Junto a estas obras, las escenas de baile y la captación preciosista de la vida mundana del París de fin de siglo fueron también temas con los que el artista cosechó éxito, tal como ocurrió con la Salida del baile de máscaras, lienzo que se exhibió (fuera de concurso) en la Exposición Universal de 1878 y que el crítico de La Ilustración Española y Americana consideró su mejor trabajo.

A partir de la década de 1880, abandonó la pintura de género para dedicarse de manera casi exclusiva al retrato, género que en esos momentos estaba conociendo su declive. A pesar de ello, el pintor, cuya reputación entre la selecta clientela europea se asociaba a la elegancia, la moderación y el virtuosismo, se consolidó como un destacado autor.

Durante la siguiente década, realizó algunas de las efigies más importantes de toda su producción, como las que dedicó a Rosario Falcó y Osorio, duquesa de Alba, al segundo marqués de Casa Riera o a la reina María Cristina. En algunos de sus retratos sobre el mundo diplomático, más austeros, se puede contemplar la lección aprendida de Velázquez, como ocurre en los que hizo del hijo del barón Von Stumm, embajador alemán en España.

En paralelo, estableció vínculos comerciales con marchantes estadounidenses como Samuel P. Avery, quien facilitó la llegada de su obra al mercado norteamericano, en el que la pintura de género, que acusaba ya síntomas de agotamiento en Europa, seguía siendo muy apreciada. Gracias a estos contactos, Madrazo realizó retratos significativos, como los de la familia Vanderbilt, lo que favoreció sus viajes profesionales a Nueva York a partir de 1897.

Un visitante toma fotografías con el móvil del lienzo de Raimundo de Madrazo ‘Dama con loro’ (1872). EFE

Desde entonces y hasta 1910, llevó a cabo diversas tournées de retratos en Estados Unidos, ampliando así su clientela internacional mientras su fama decaía en la escena artística francesa. El retrato de la esposa del coleccionista William Hood Stewart, María Hahn, de origen venezolano, exhibido en su galería de Nueva York, sirvió de modelo para un mundo al que, a pesar de su ocaso en París, aún se aferraban sus clientas americanas.
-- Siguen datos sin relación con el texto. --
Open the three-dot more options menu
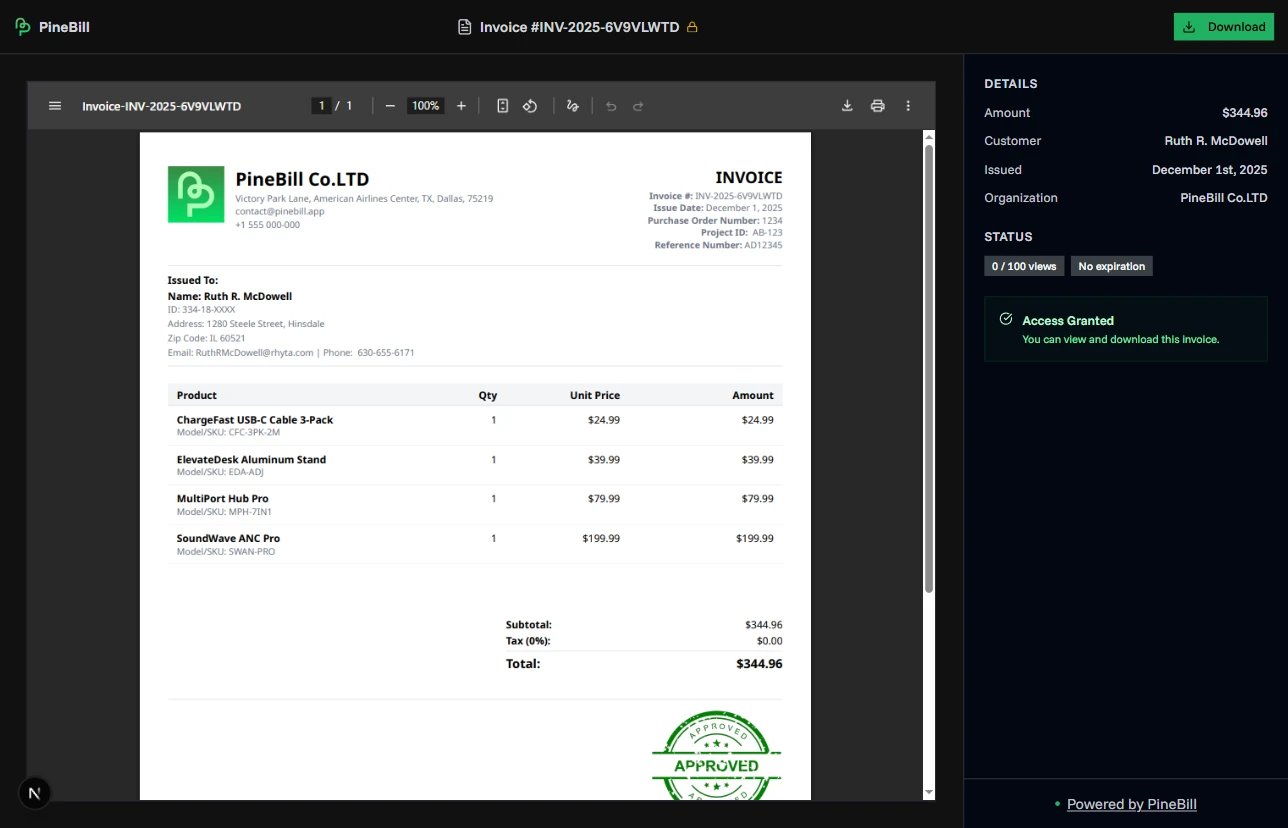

Ya en sus últimos años, establecido en Versalles, Raimundo de Madrazo concentró su producción en desnudos, retratos y escenas de género realizadas a partir de modelos ataviadas a la moda dieciochesca. Aunque con una ejecución menos preciosista que en el pasado, el imaginario empleado entonces por el artista se enmarcaba en la estética de evocación nostálgica del esplendor del pasado.
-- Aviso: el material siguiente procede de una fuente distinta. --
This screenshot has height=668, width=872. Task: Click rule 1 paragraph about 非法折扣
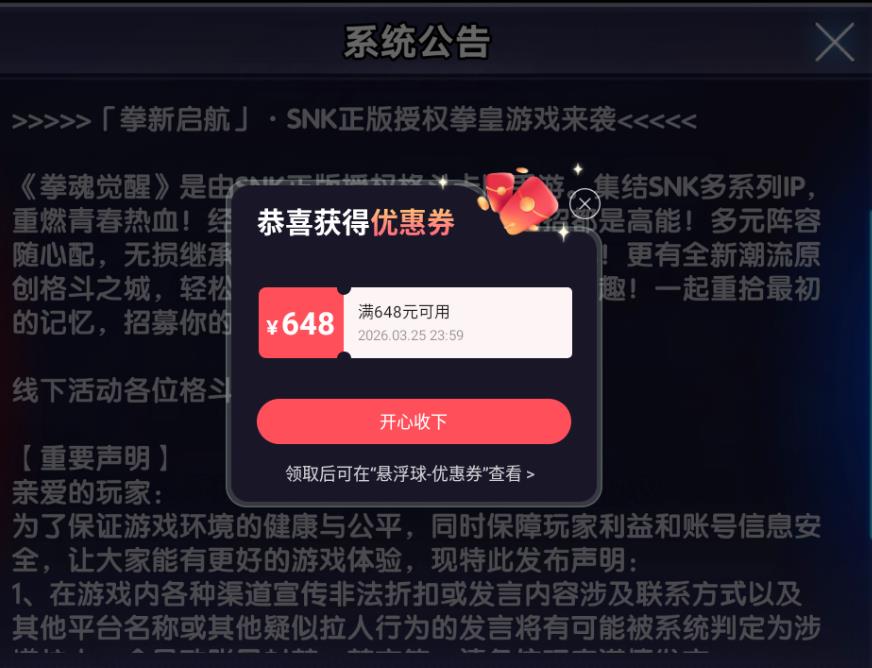click(417, 611)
En definitiva, Raimundo de Madrazo encontró el éxito en el huerto de la pintura comercial, aquella que demandaba la burguesía de finales del siglo XIX, cuando todo era languidez, luz de quinqué, desmayo imprevisto y plata abrumada de candelabro. Con todo, la Primera Guerra Mundial y la vanguardia le dejó despeinado y listo para el olvido. Su recuperación es un redescubrimiento. El regreso de un artista en días de bengala.